> **问题描述**: 请从下面这篇讨论交通肇事逃逸重复评价的文章中，一字不改地返回从“刑法上的禁止重复评价原则是指”开始、一直到“民个人权益的保护斗争的结果。”为止的那一段原文。

文◎杜宪苗
试论交通肇事逃逸重复评价的禁止
文◎杜宪苗*
某市人民检察院收到一起交通肇事案件,该案交通事故认定书认定:因犯罪嫌疑人在交通肇事致一人重伤后逃逸,应承担事故的全部责任,公安机关以犯罪嫌疑人构成交通肇事罪移送审查起诉。对于本案,有两种意见:一种意见认为根据最高人民法院于2000年11月10日作出了《关于审理交通肇事刑事案件具体应用法律若干问题的解释》(以下简称 《解释》)认为构成交通肇事罪;一种意见认为本案不符合 《解释》的规定,对交通肇事逃逸不能重复评价,不构成交通肇事罪。可以看出,本案的争议实质上是禁止重复评价原则的内涵及适用等方面的争论。
刑法上的禁止重复评价原则是指,在定罪量刑时,禁止对同一犯罪构成事实予以两次以上的法律评价。禁止重复评价之观念,可以追溯至古罗马时期关于“对同一案件不可提起两次诉讼”、“任何人不应受两次磨难”的观念,经过17、18世纪启蒙思想家们对公民自由、平等、正义、价值等问题考量、深刻思考、大力倡导,逐渐形成了现代意义上的刑法中禁止重复评价原则,从本质上说该原则是对公民个人权益的保护斗争的结果。
现代刑法并不是由单一的、孤立的条文、规范组成的,是公平、正义的集中体现,其背后必然隐藏着某种更为深刻的原则;禁止重复评价原则所蕴含的公平、正义也已为刑法学界所公认,已成为刑法规范的一个潜在基本原则。作为我国刑法三大基本原则之一的罪责刑相适应原则就要求,国家在立法和司法时,应当根据犯罪人所犯的罪行,以及由此对社会造成的损害和承担的责任进行合理的处罚,以确保对社会个体和社会的正义。虽然公正与正义是一个十份宽泛、模糊的概念,但就犯罪与刑罚来说,正义应当就是一个人犯多大的罪,承担多大的刑事责任,国家或者社会给予其相对应的处罚,罪责相当,罚当其罪。因此,刑法在依赖国家强制力的同时,又必须对其进行规制,在限制国家刑罚权的任意扩张,保障公民的合法权益的理念上,在定罪、量刑阶段应坚持禁止重复评价。一些国家已经在立法上做出了明确规定,如德国基本法第130条规定:“任何人不得因同一行为,受到普通刑法多次刑罚”,刑法第46条规定:“已成法定构成要件要素之行为情状,不得再予顾忌”;美国、日本、俄罗斯等国的宪法也做出了类似规定,法国、意大利在刑事诉讼法中也作出了相关的规定。

> **数据部分**:
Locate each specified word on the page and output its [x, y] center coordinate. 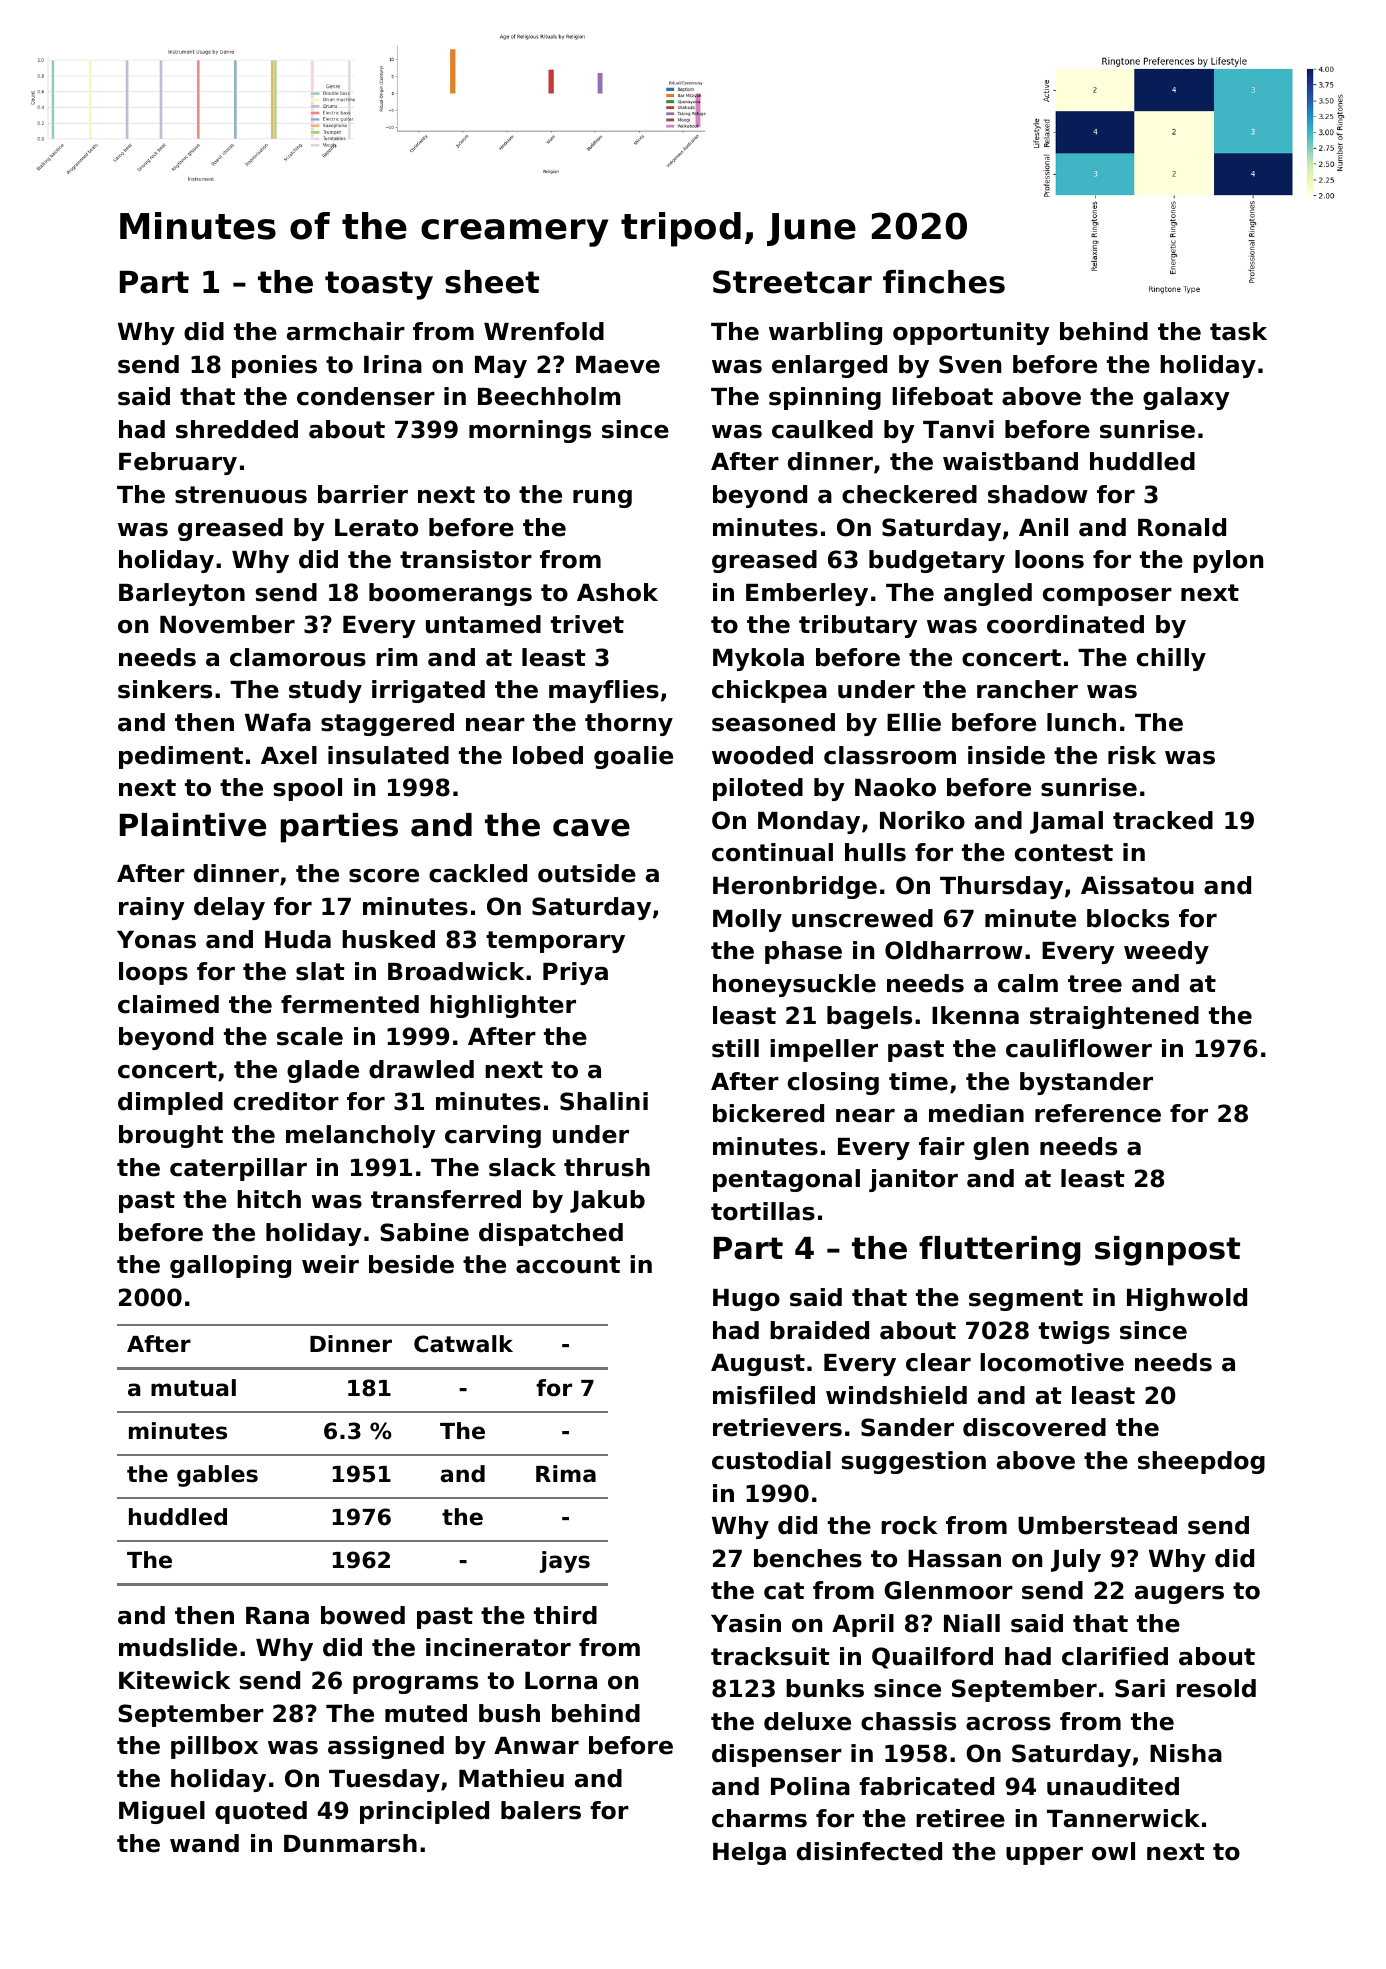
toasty [379, 285]
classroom [890, 755]
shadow [1038, 494]
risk [1132, 755]
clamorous [298, 657]
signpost [1167, 1251]
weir [330, 1264]
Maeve [618, 365]
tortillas [763, 1211]
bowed [363, 1615]
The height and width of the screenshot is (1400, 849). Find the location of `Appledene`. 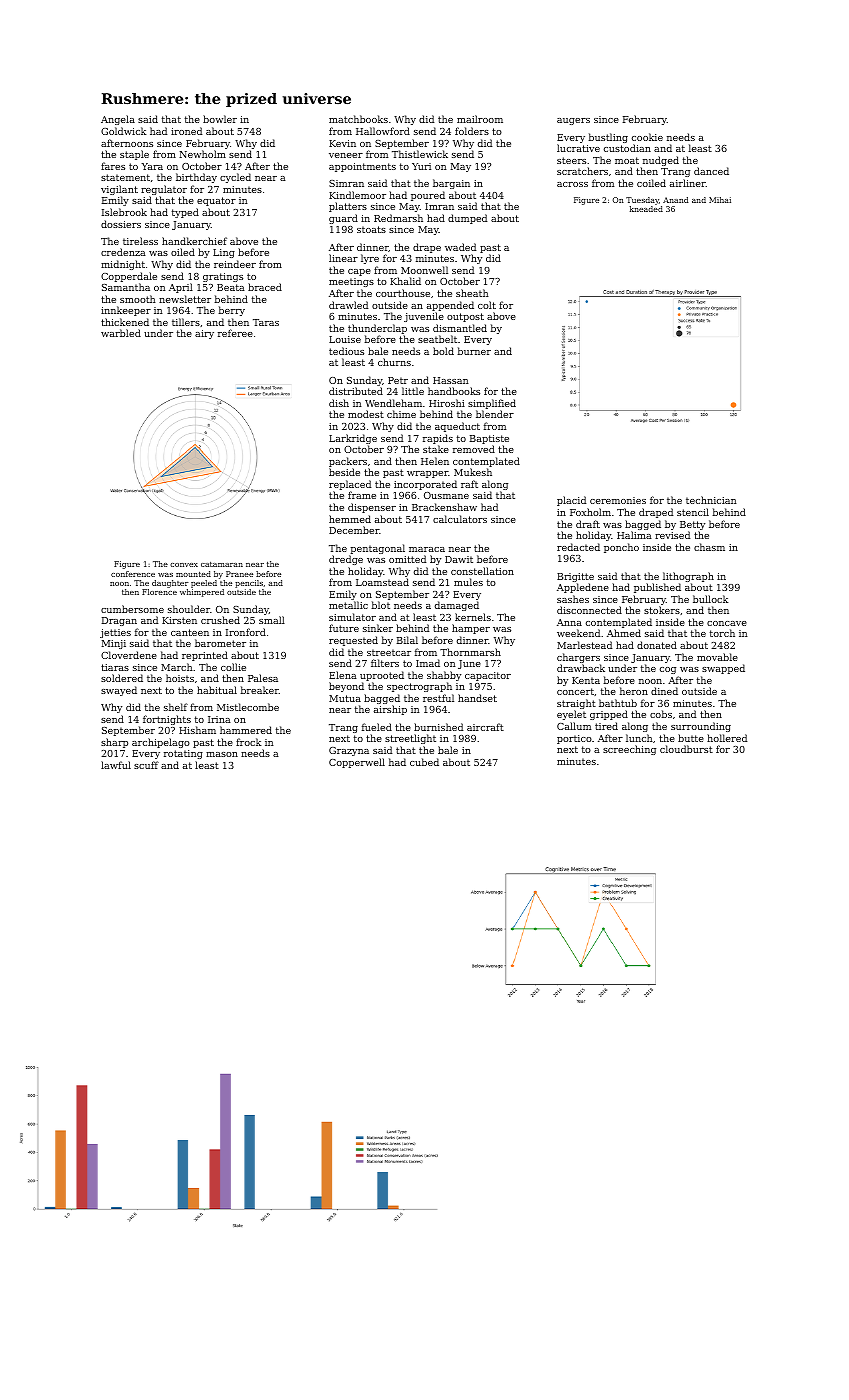

Appledene is located at coordinates (583, 588).
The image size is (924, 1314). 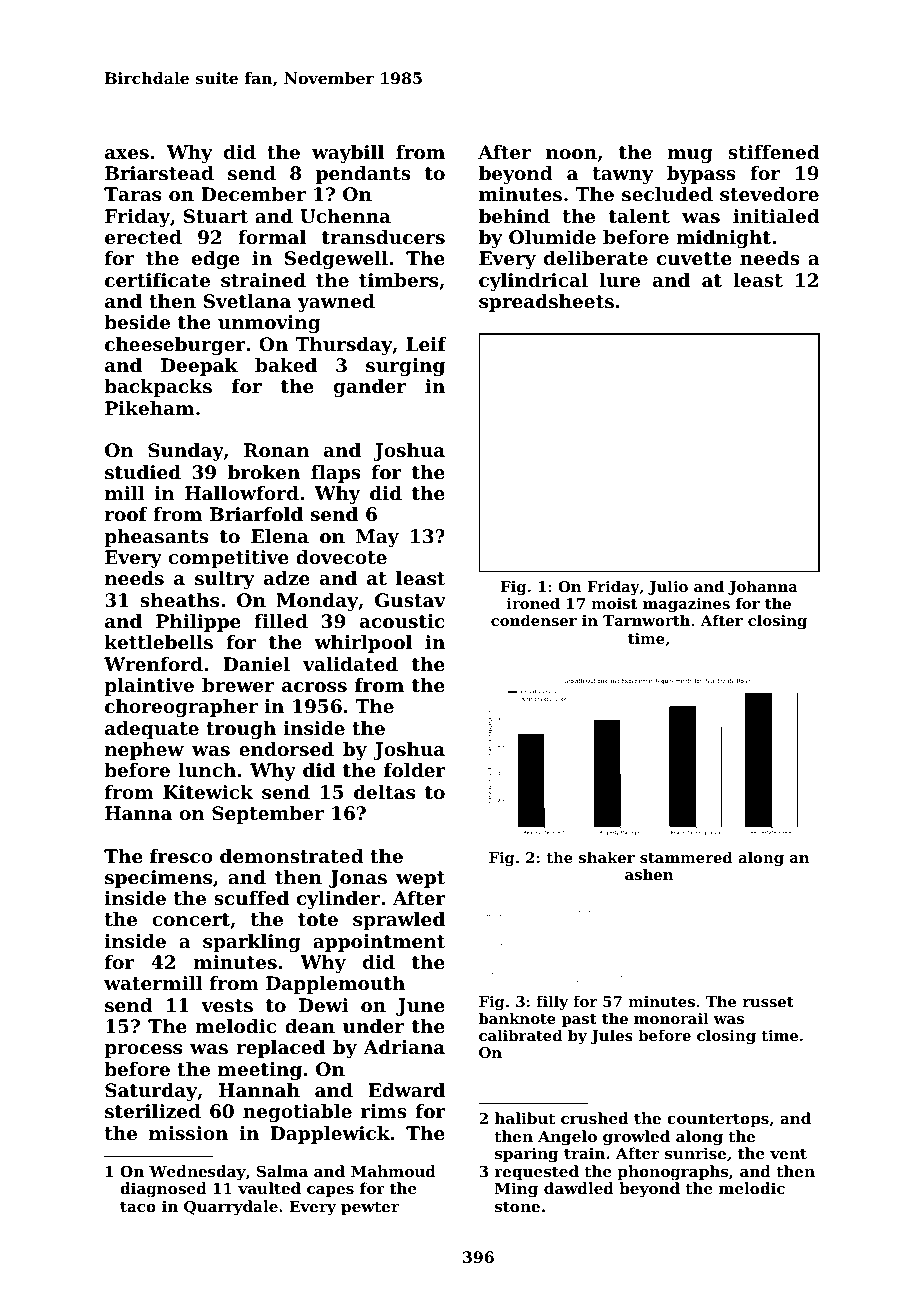 What do you see at coordinates (611, 1036) in the image?
I see `Jules` at bounding box center [611, 1036].
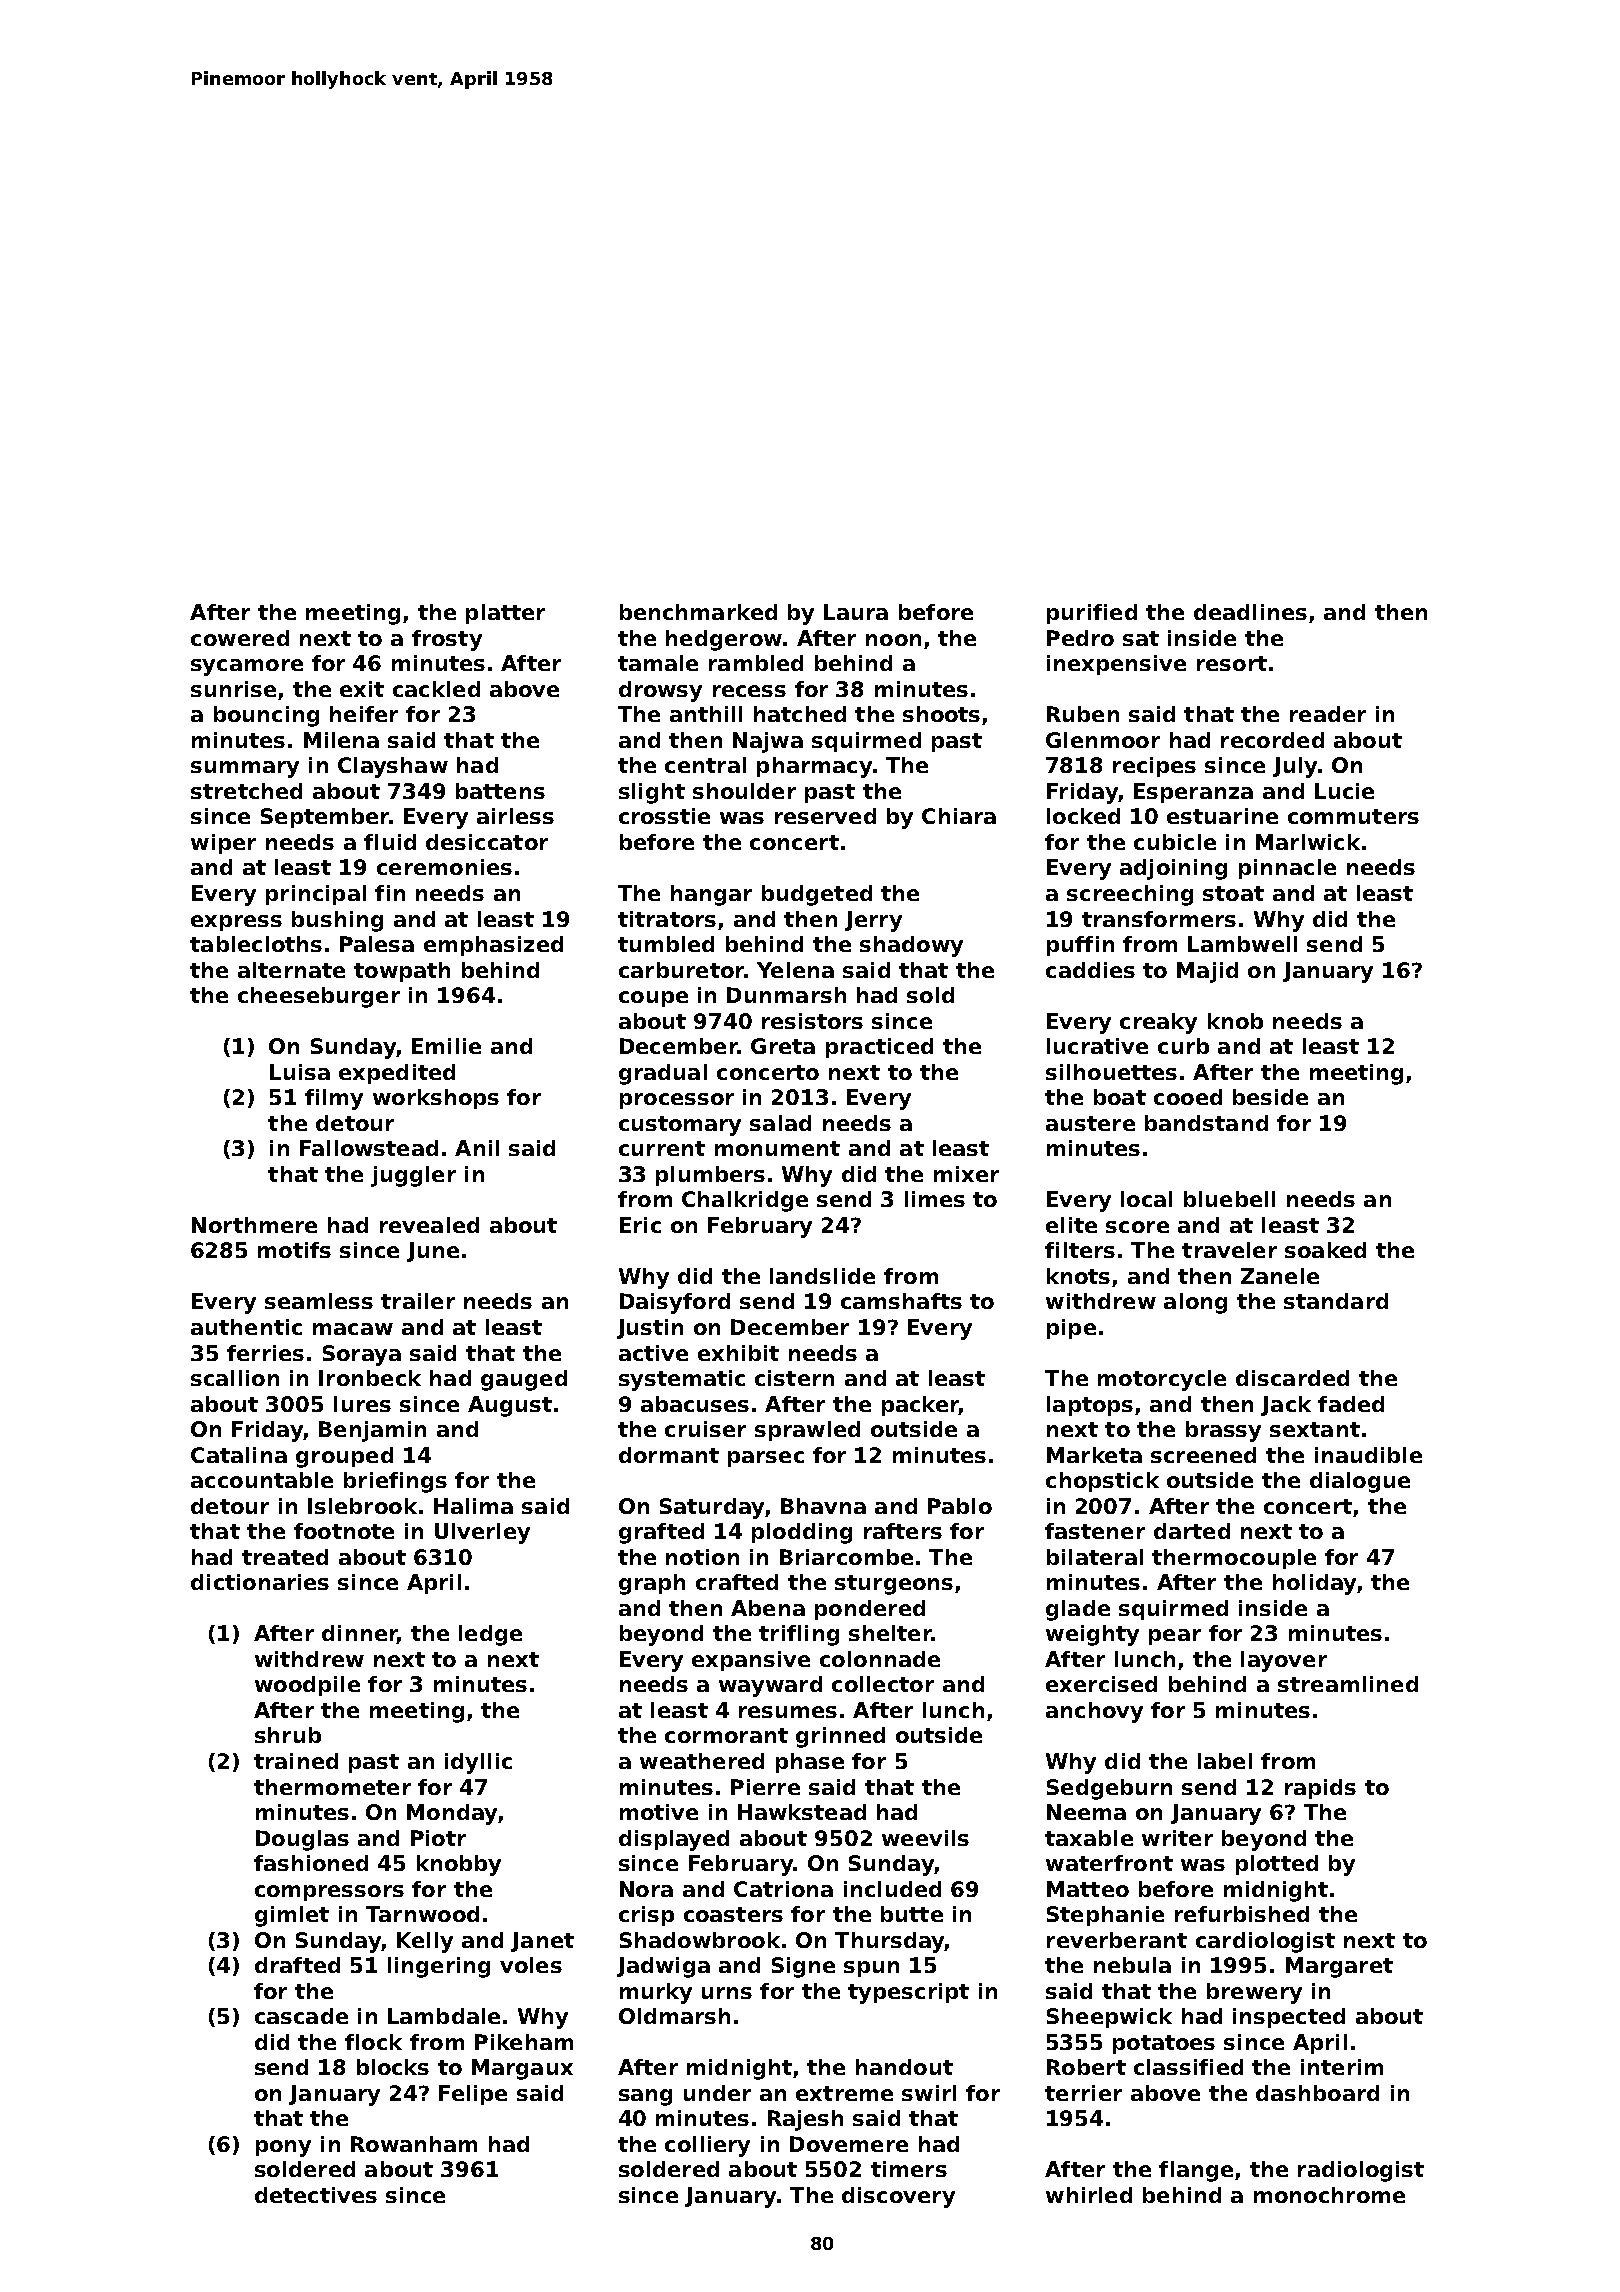 The height and width of the image is (2292, 1620). What do you see at coordinates (1089, 2195) in the image?
I see `whirled` at bounding box center [1089, 2195].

> **本题解答**:
刑法上的禁止重复评价原则是指,在定罪量刑时,禁止对同一犯罪构成事实予以两次以上的法律评价。禁止重复评价之观念,可以追溯至古罗马时期关于“对同一案件不可提起两次诉讼”、“任何人不应受两次磨难”的观念,经过17、18世纪启蒙思想家们对公民自由、平等、正义、价值等问题考量、深刻思考、大力倡导,逐渐形成了现代意义上的刑法中禁止重复评价原则,从本质上说该原则是对公民个人权益的保护斗争的结果。